YouTube personality Steve Cash dies at age 40: Report

A 40-year-old YouTuber from Idaho died Thursday in an apparent suicide, People magazine reported.

Steve Cash had nearly 2.5 million subscribers on his YouTube channel, “Talking Kitty Cat,” as of Sunday. His wife, Celia DeCosta Cash, announced the star’s passing in an emotional Facebook post Friday.

“This is so hard,” she began, according to People. “I’m not even sure what to say, or for that matter, what to do. I just lost my best friend, my sidekick, my lover, my mentor, my absolute everything, this morning.

“I’m so sad to say, my husband, Steve Cash took his own life this morning,” she went on. “It hurts me to share this. Please understand, give the family time to grieve, but know that Steve is no longer in pain.”

A sudden tragedy

Founded over a decade ago, Cash’s YouTube channel was focused on music and his pet cat, Sylvester, with whom he would appear to have conversations.

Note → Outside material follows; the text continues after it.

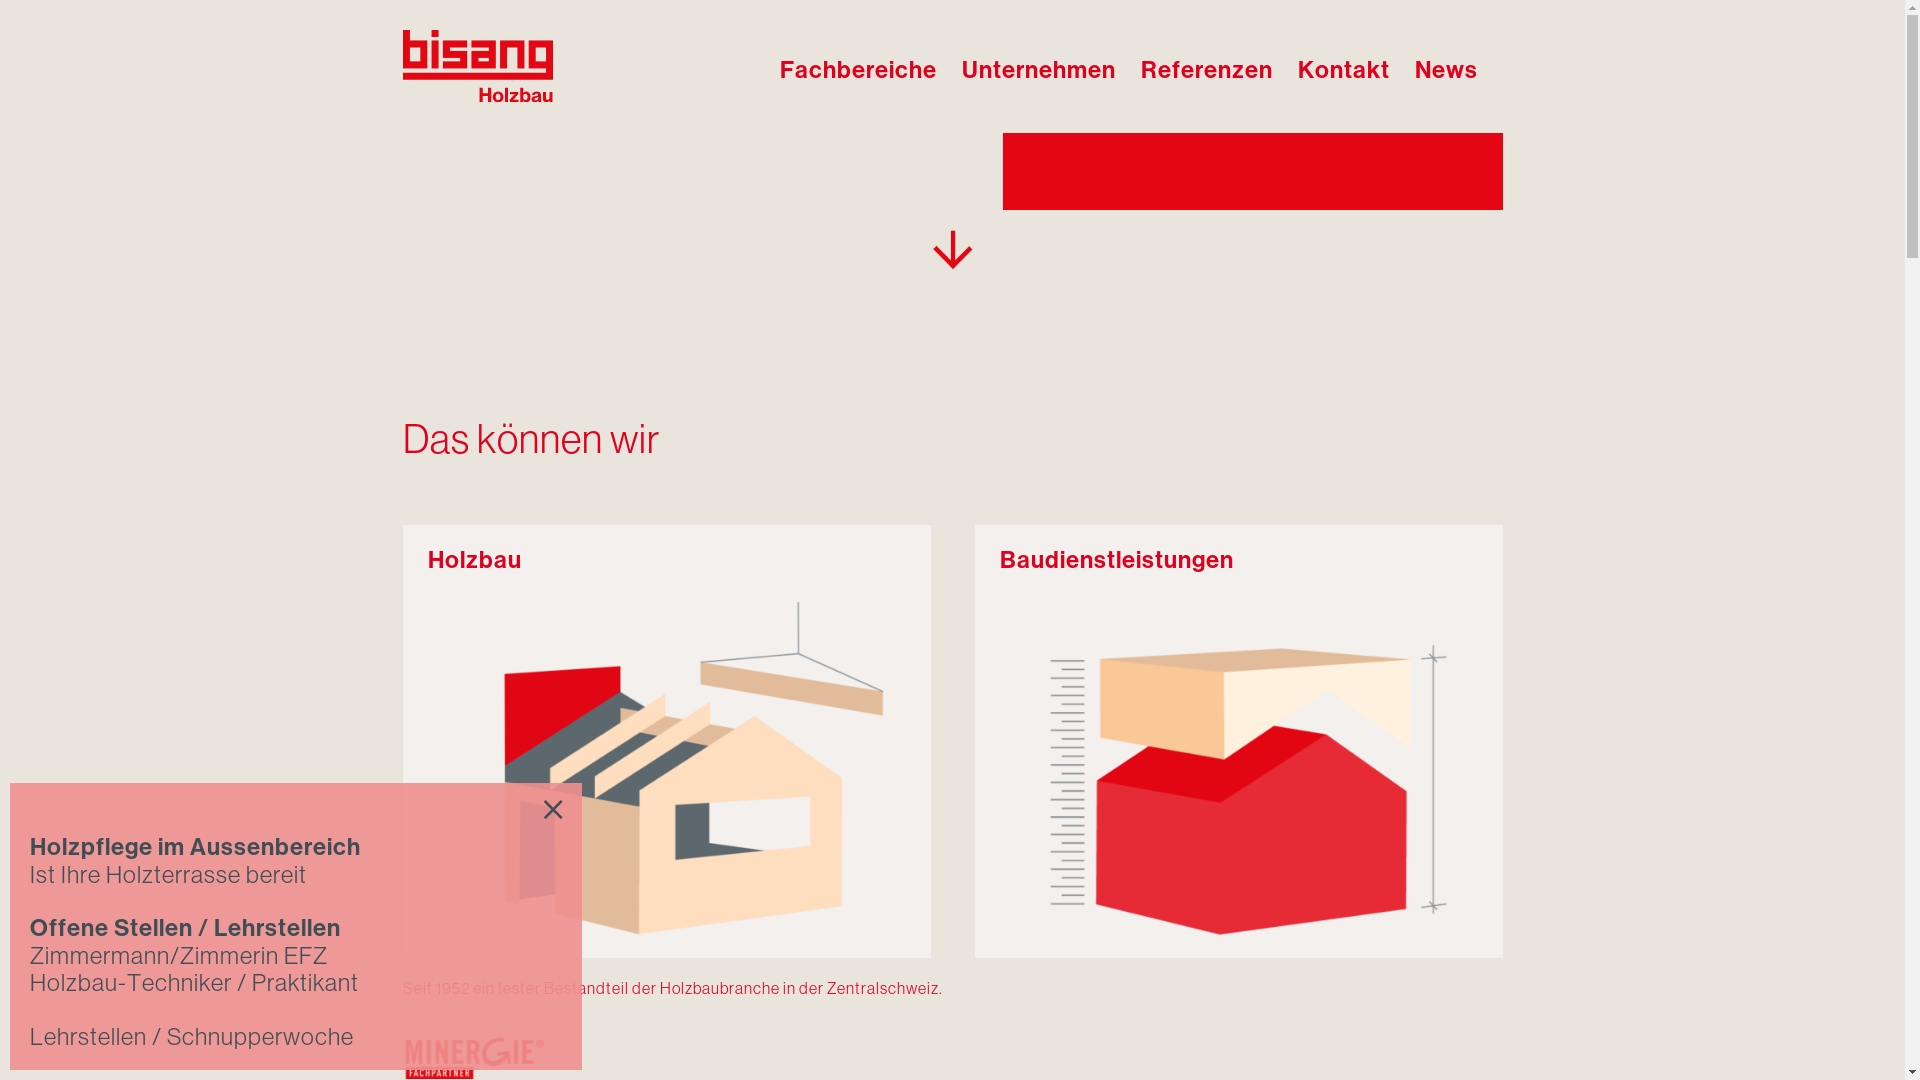 The width and height of the screenshot is (1920, 1080). What do you see at coordinates (194, 982) in the screenshot?
I see `Holzbau-Techniker / Praktikant` at bounding box center [194, 982].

A video put up in late December featured footage of Sylvester eating cat food that had been purchased with income from his YouTube performances. Later, the pair are depicted as being accused of committing payroll fraud and must make a court appearance.

The episode concluded with Sylvester “rapping” about his ill-gotten gains and a judge sentencing Cash to prison for his unwitting role in the scheme.

At the end of the video, Cash offered some candid thoughts about the state of his mental health and his ongoing struggle with bipolar disorder.

“To those of you who are wondering why it takes me so long sometimes between videos to get anything out, it is because I have bipolar disorder, which means I spend sometimes a couple months to six months or longer stuck in a really, really deep depression,” he said, according to Metro.

He went on: “It just comes and goes and I don’t really have any control over it. So when it is taking me a long time to get a video out, I’m sorry, it’s just that I’m struggling.”

A growing problem

Suicide rates have gone up dramatically in the U.S. over the last two decades, with the American Psychological Association (APA) reporting a 30% increase between 2000 and 2016.

A report released by the APA stated that in 2016, suicide was “the second-leading cause of death among people ages 10 to 34 and the fourth-leading cause among people ages 35 to 54.” It’s heartbreaking to see that number is still going up.